考えていたら、どんどん気が重くなってきた。
「本当だ。つらいかも」
「そうだろ。もちろん、ずっと秘密にするつもりはなかったと思うぜ。どっか、機をみて話すつもりだったんだろう。まあ、俺が今、話しちまったんだどな」
言ってオルビーは笑った。
アルはまだ実感がわかなかった。自分の父親と有名冒険者カーラッドがまるで結びつかない。
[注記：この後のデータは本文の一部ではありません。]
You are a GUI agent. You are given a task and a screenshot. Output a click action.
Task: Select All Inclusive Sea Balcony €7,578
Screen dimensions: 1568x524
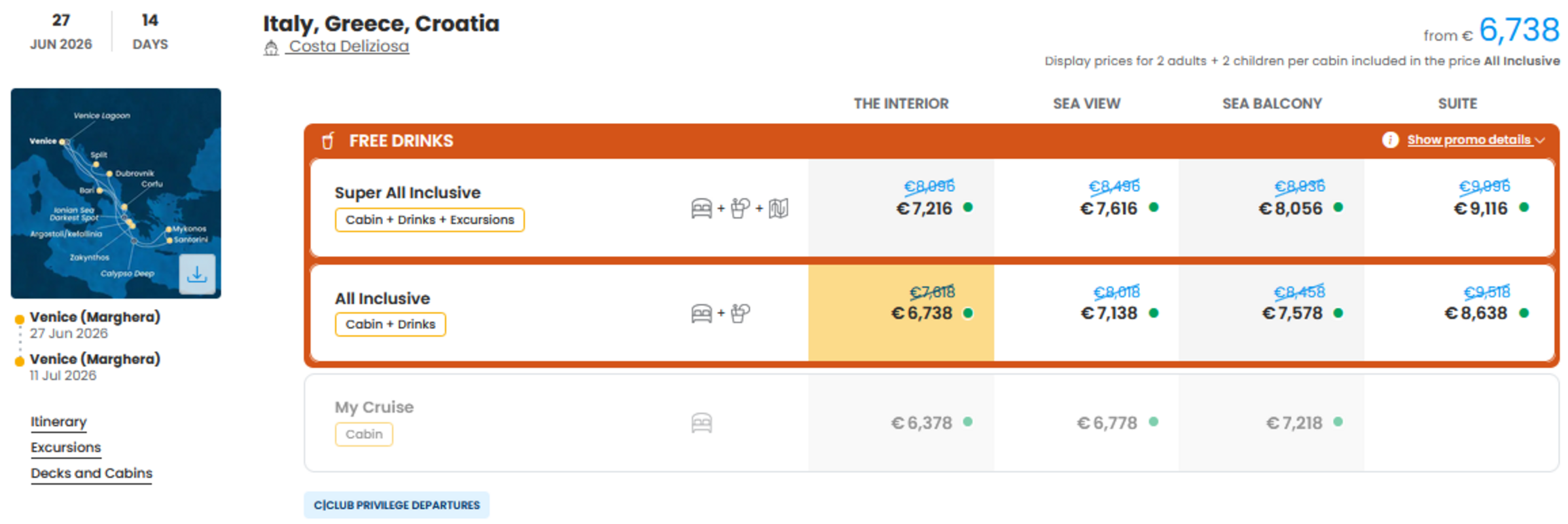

「まあ、なんだ、いきなり受け入れろったって無理な話だ。時間をかけて受け入れていけばいいんじゃねえの」
「そうだね」
アルの胸中はなんだかいろいろと複雑だった。
ただ、1つだけはっきりした想いがある。
父が人々に認められていたことがたまらなく、うれしい。
入り口のドアがカランカランと鳴った。上にベルが取り付けてあり、開くと音を出すようになっているのだ。
赤毛の少女だった。
艶があって癖のない鮮やかな赤毛を揺らしてやってくる。
腕のところが膨らんだ薄桃色の長袖のワンピース。
腰には可愛らしいポーチをしている。
「オルビー、お腹すいた。なんかない?」
「おっ、来た来た」
オルビーが、うれしそうに言った。
少女はアルに親しげな笑みを向けた。
「荷物、返してもらった?」
アルはオルビーを見た。
オルビーは頼もしそうな顔で笑った。
「返してくれるのかい?」
「返すとも。当たり前じゃないか。いたいけな少年から親の形見やらなんやらをぶんどっちまうほど、俺はひどい男じゃないぜ」
「良かったね」
少女が言ってアルに期待のまなざしを向けた。
「なんか奢ってくれるよね」
少女の図々しい頼みもアルは気にならなかった。
荷物が返ってくるなら、もうちょと奢ってもいいかという心境に、なぜだかなってしまっている。
「だが、無条件で返すつもりはねえ」
「1500ジットなんて払えないからね」
「そうじゃねえ。うちに登録して専属冒険者として働くこと。それが条件だ」
「あっ、それならお昼も奢ってもらっても、いいよね」
少女がすかさず言った。
どんな条件がくるかと構えていたアルは、そんなことでいいのか、と拍子抜けした。
どうせどこかの冒険斡旋屋に登録するつもりだったので、『太陽の剣』に登録しても問題はない。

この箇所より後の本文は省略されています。